Return the rows from the line that contains "Given: Click the 14:45 time axis label" to the line that contains "(1093, 2422)", inclusive, reproducing each line verbatim.

## Data provided
#####

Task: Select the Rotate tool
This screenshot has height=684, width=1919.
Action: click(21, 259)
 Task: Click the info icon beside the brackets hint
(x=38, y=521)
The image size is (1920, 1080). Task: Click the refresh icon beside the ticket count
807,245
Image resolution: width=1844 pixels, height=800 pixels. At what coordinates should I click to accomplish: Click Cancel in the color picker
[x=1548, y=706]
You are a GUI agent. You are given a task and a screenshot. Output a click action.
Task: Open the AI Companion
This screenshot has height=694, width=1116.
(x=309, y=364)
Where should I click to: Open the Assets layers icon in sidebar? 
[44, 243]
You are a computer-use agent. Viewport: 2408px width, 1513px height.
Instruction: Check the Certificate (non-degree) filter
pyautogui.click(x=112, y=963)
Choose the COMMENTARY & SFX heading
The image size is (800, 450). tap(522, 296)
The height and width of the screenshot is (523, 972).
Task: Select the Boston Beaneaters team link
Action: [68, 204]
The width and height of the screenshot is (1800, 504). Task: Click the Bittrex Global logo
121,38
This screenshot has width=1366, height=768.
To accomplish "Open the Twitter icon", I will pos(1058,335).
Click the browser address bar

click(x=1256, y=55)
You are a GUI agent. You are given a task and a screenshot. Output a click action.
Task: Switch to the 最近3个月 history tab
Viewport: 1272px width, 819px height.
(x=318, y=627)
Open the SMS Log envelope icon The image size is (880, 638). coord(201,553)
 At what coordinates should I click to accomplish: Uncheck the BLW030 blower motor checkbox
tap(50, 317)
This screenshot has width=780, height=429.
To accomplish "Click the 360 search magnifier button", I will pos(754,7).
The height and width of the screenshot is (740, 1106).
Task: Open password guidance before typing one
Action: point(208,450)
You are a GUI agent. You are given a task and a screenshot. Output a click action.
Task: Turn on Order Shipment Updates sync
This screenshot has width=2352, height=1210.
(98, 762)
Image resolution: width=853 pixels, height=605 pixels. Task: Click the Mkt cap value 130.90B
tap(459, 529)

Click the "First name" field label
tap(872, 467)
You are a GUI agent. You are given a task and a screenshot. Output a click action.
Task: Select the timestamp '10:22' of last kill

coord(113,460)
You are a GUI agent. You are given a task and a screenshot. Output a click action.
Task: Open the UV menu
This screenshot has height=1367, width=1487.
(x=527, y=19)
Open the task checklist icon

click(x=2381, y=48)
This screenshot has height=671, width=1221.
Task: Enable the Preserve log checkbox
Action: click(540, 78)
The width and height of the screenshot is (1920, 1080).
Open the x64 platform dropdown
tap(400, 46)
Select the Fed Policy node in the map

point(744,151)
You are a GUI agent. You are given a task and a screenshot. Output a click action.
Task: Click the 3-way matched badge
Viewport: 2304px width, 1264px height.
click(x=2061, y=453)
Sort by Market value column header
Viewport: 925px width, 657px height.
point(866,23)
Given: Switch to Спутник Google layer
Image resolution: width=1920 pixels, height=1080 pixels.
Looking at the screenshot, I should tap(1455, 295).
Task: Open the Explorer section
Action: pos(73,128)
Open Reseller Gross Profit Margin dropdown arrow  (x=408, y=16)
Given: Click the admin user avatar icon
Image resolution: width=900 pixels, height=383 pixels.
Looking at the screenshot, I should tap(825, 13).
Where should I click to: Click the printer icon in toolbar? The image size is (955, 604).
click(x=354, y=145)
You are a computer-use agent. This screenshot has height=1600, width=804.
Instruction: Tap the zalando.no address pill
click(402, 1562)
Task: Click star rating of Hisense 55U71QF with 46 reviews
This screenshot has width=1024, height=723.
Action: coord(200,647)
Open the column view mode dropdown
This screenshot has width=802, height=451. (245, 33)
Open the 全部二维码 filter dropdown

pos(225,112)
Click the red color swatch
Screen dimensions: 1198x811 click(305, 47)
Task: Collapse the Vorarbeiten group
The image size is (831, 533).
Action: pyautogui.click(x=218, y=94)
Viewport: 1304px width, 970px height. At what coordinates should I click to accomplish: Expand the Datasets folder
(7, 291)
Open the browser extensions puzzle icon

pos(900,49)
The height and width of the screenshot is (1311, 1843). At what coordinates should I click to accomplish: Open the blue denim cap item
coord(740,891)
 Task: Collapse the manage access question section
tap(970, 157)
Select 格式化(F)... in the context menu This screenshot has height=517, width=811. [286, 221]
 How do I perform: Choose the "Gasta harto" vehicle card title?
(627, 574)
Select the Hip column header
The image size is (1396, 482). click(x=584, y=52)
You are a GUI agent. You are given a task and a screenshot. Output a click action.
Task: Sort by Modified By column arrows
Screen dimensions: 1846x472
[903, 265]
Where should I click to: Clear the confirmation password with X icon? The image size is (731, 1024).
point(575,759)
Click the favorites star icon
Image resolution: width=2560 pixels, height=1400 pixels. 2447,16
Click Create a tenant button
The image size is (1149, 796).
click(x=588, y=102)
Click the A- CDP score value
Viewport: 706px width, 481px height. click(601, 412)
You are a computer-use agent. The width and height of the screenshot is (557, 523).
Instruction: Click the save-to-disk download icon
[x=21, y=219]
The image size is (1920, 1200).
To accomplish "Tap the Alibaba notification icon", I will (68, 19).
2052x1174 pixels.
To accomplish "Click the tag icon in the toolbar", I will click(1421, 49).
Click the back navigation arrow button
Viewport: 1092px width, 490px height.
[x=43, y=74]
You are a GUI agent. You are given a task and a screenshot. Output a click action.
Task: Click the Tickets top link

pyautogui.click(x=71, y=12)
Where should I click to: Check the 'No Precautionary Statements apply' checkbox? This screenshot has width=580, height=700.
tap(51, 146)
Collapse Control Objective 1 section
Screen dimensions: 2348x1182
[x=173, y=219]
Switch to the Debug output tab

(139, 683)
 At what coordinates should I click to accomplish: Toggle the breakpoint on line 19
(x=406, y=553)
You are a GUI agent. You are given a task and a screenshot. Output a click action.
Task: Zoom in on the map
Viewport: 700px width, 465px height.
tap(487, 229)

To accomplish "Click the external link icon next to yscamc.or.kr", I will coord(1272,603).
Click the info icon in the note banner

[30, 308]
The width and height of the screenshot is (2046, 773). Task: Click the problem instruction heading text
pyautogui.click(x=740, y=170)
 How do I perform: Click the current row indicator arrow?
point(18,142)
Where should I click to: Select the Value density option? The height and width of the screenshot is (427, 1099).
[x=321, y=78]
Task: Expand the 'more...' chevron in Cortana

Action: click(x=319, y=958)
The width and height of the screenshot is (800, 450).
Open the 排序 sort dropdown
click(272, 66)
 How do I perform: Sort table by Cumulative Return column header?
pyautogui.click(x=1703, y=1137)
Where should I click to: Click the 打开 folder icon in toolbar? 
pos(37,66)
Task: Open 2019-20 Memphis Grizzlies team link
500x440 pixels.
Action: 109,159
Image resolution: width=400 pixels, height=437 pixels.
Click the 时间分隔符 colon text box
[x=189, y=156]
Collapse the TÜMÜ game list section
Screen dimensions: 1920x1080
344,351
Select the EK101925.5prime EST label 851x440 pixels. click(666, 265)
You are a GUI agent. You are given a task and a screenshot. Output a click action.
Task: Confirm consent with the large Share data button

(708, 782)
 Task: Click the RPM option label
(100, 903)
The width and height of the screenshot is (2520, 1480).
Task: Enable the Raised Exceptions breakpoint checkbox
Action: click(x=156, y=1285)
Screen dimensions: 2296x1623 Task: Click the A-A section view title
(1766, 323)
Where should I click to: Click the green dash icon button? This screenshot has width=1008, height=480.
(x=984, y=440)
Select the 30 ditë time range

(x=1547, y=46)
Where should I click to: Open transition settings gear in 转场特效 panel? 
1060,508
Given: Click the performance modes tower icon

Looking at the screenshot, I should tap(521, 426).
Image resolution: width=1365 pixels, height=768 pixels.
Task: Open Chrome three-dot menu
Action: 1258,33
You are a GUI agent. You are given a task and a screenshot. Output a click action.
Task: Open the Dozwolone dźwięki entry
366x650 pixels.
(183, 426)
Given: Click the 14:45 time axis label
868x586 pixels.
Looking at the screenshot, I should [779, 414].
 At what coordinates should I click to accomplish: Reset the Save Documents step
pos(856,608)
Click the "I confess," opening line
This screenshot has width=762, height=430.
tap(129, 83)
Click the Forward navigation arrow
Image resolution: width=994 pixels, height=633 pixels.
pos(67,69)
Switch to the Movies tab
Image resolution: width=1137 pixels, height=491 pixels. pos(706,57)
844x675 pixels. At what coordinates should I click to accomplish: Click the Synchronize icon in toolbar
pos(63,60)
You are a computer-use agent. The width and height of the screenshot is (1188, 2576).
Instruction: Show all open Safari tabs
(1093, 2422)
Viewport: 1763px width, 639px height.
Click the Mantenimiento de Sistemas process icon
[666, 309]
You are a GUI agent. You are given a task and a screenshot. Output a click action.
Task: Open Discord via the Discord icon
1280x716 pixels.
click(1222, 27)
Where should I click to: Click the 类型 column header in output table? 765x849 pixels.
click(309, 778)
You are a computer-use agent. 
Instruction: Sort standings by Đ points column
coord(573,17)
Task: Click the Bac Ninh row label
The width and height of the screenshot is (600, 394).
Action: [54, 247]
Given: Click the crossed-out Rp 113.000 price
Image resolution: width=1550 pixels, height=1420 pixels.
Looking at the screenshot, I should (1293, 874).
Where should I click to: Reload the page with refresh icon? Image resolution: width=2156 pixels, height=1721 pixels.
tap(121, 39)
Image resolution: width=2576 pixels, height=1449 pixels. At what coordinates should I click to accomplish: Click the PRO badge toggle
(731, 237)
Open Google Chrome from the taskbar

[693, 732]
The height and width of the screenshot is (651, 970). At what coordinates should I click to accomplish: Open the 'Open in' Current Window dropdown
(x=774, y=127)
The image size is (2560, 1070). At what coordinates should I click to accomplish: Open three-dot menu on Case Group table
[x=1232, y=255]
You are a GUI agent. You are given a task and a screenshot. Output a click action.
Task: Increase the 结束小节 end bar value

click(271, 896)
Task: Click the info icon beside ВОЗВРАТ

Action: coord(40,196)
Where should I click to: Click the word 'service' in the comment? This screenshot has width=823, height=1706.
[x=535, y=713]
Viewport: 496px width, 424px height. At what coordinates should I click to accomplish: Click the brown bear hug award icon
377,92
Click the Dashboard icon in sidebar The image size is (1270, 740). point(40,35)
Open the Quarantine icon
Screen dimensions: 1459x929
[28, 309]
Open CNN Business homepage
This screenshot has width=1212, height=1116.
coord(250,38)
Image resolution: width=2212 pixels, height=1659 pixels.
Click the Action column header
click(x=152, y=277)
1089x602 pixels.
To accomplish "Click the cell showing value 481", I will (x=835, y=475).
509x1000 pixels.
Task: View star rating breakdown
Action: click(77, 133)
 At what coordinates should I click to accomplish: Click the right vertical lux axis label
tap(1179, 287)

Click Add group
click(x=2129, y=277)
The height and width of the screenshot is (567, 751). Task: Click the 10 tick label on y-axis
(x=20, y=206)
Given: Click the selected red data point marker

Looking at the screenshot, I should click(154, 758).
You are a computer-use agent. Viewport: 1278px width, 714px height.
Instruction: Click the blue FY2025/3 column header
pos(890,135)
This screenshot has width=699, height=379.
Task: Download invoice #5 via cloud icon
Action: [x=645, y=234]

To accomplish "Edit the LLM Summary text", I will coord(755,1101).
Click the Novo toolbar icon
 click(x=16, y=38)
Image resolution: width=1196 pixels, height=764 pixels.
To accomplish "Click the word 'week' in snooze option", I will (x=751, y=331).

#####

## Solution to the exercise
Given: Click the 14:45 time axis label
868x586 pixels.
Looking at the screenshot, I should [779, 414].
 At what coordinates should I click to accomplish: Reset the Save Documents step
pos(856,608)
Click the "I confess," opening line
This screenshot has width=762, height=430.
tap(129, 83)
Click the Forward navigation arrow
Image resolution: width=994 pixels, height=633 pixels.
pos(67,69)
Switch to the Movies tab
Image resolution: width=1137 pixels, height=491 pixels. pos(706,57)
844x675 pixels. At what coordinates should I click to accomplish: Click the Synchronize icon in toolbar
pos(63,60)
You are a computer-use agent. The width and height of the screenshot is (1188, 2576).
Instruction: Show all open Safari tabs
(1093, 2422)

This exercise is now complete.